Dataset excerpts:
--- START ---

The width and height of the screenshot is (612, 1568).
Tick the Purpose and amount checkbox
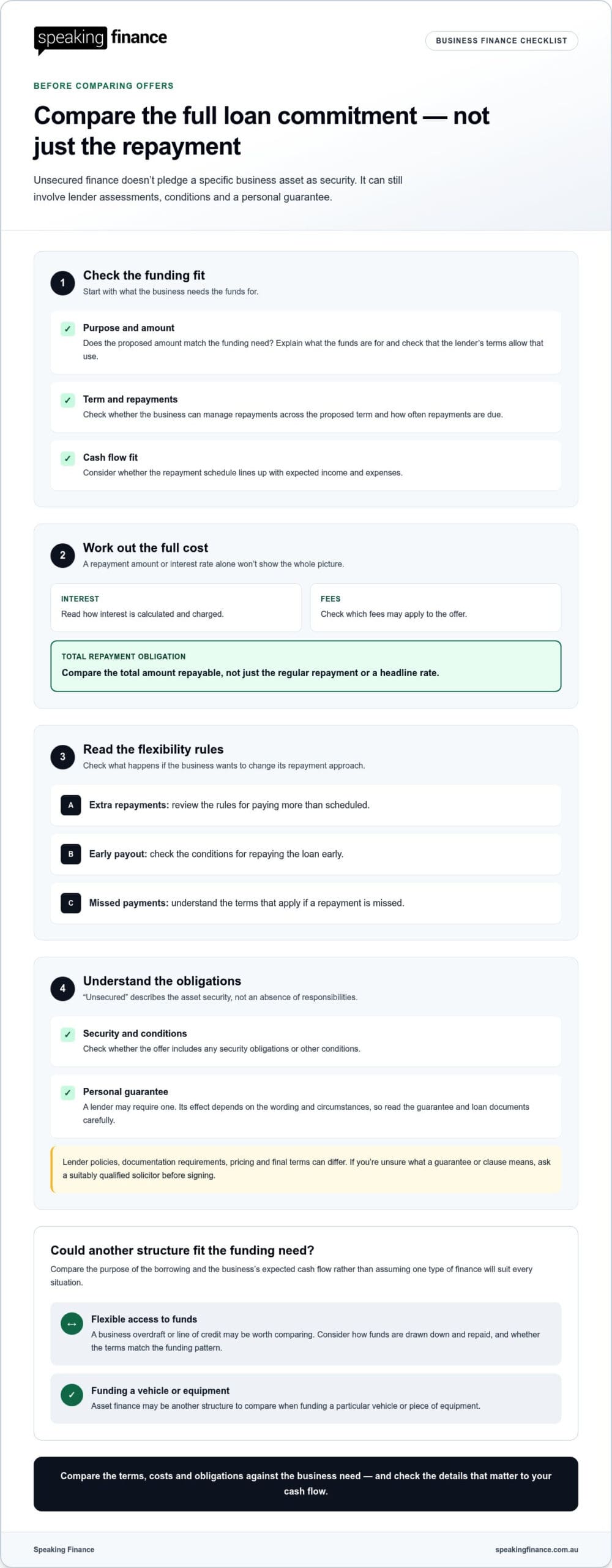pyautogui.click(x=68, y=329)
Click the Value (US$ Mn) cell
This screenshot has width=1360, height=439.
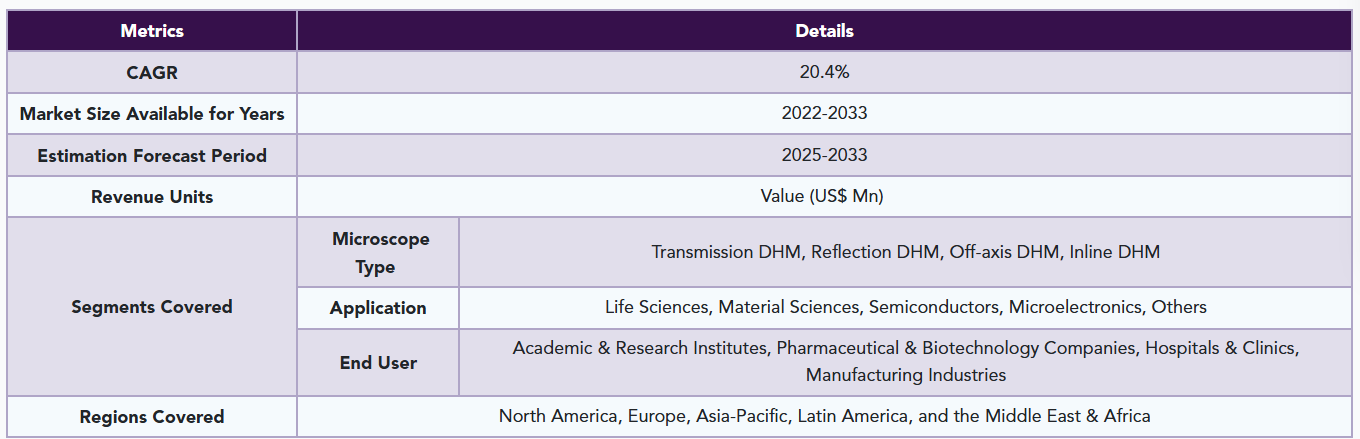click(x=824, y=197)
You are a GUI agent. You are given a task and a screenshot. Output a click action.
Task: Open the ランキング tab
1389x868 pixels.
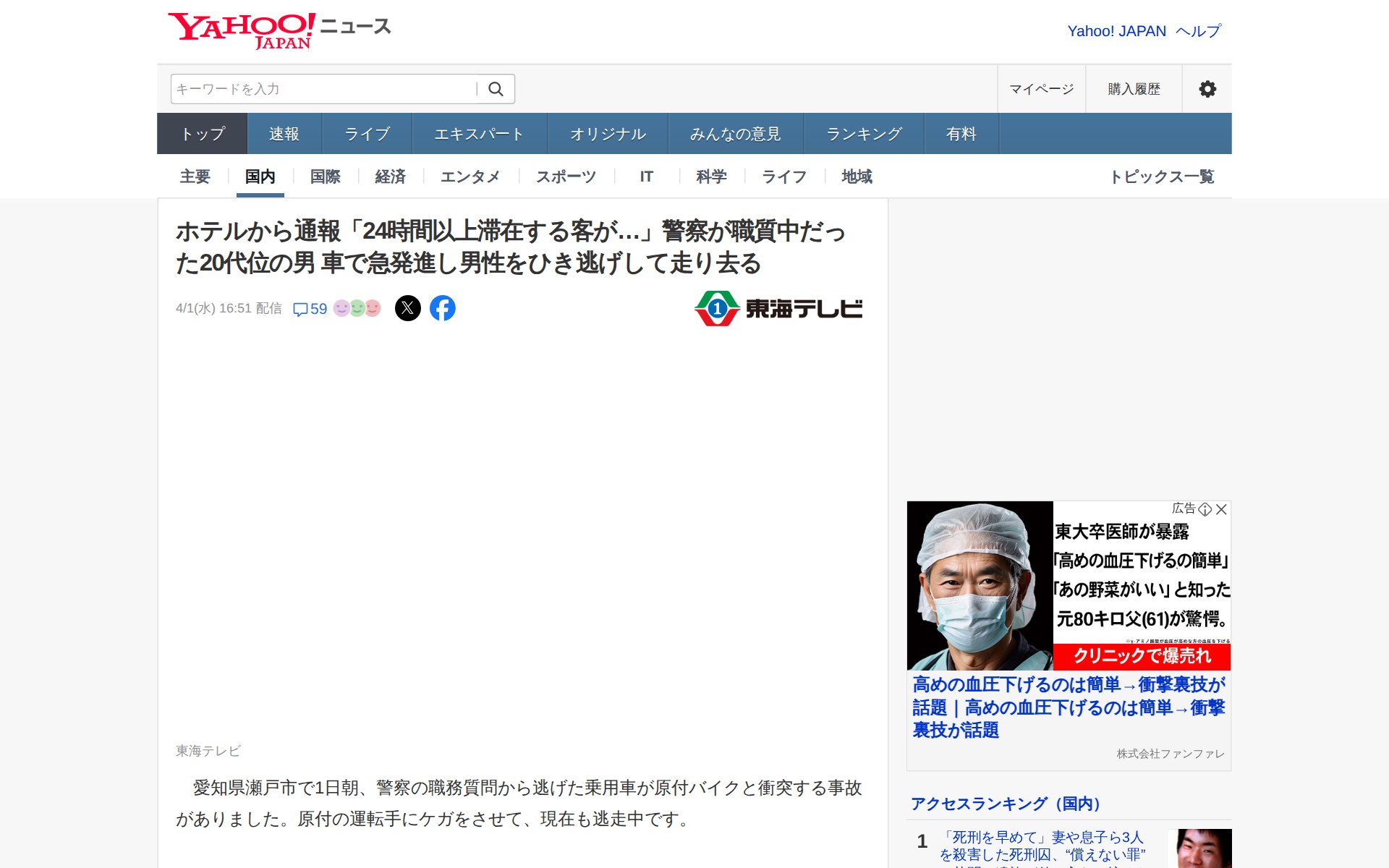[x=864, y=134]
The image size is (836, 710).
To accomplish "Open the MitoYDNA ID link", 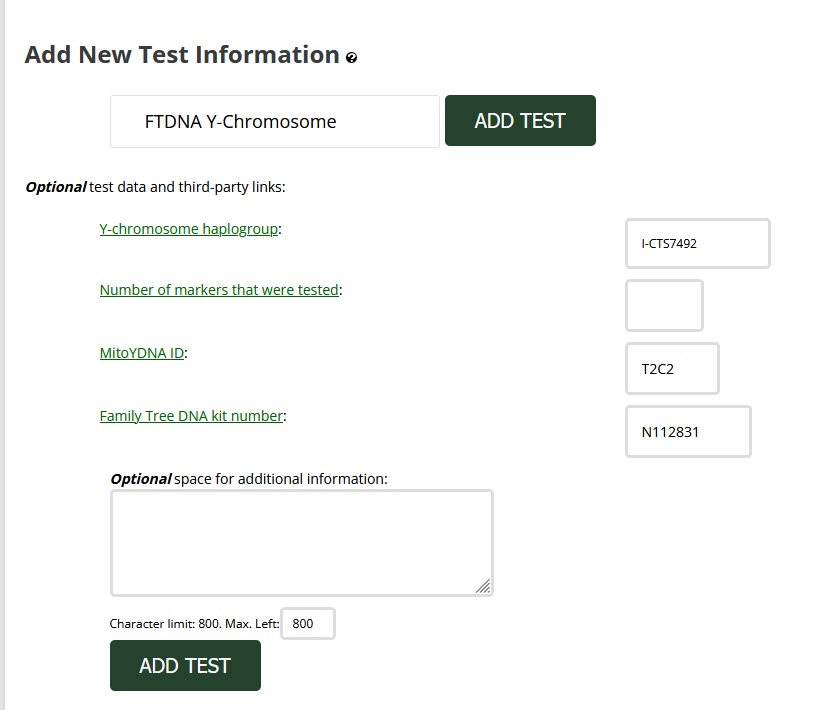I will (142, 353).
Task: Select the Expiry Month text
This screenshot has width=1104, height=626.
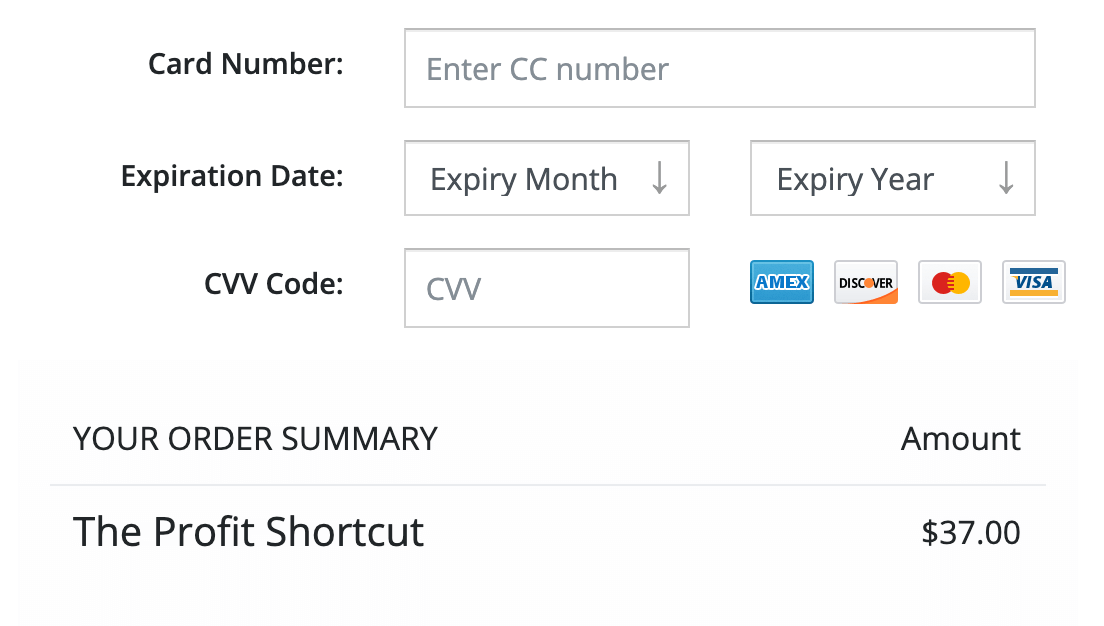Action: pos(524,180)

--- END ---

### What the exercise asks
Only the lines from the one containing "Task: Select the Expiry Month text" through the final line of the data should be given again, exactly and without pictures.

### Task solution
Task: Select the Expiry Month text
This screenshot has width=1104, height=626.
Action: pos(524,180)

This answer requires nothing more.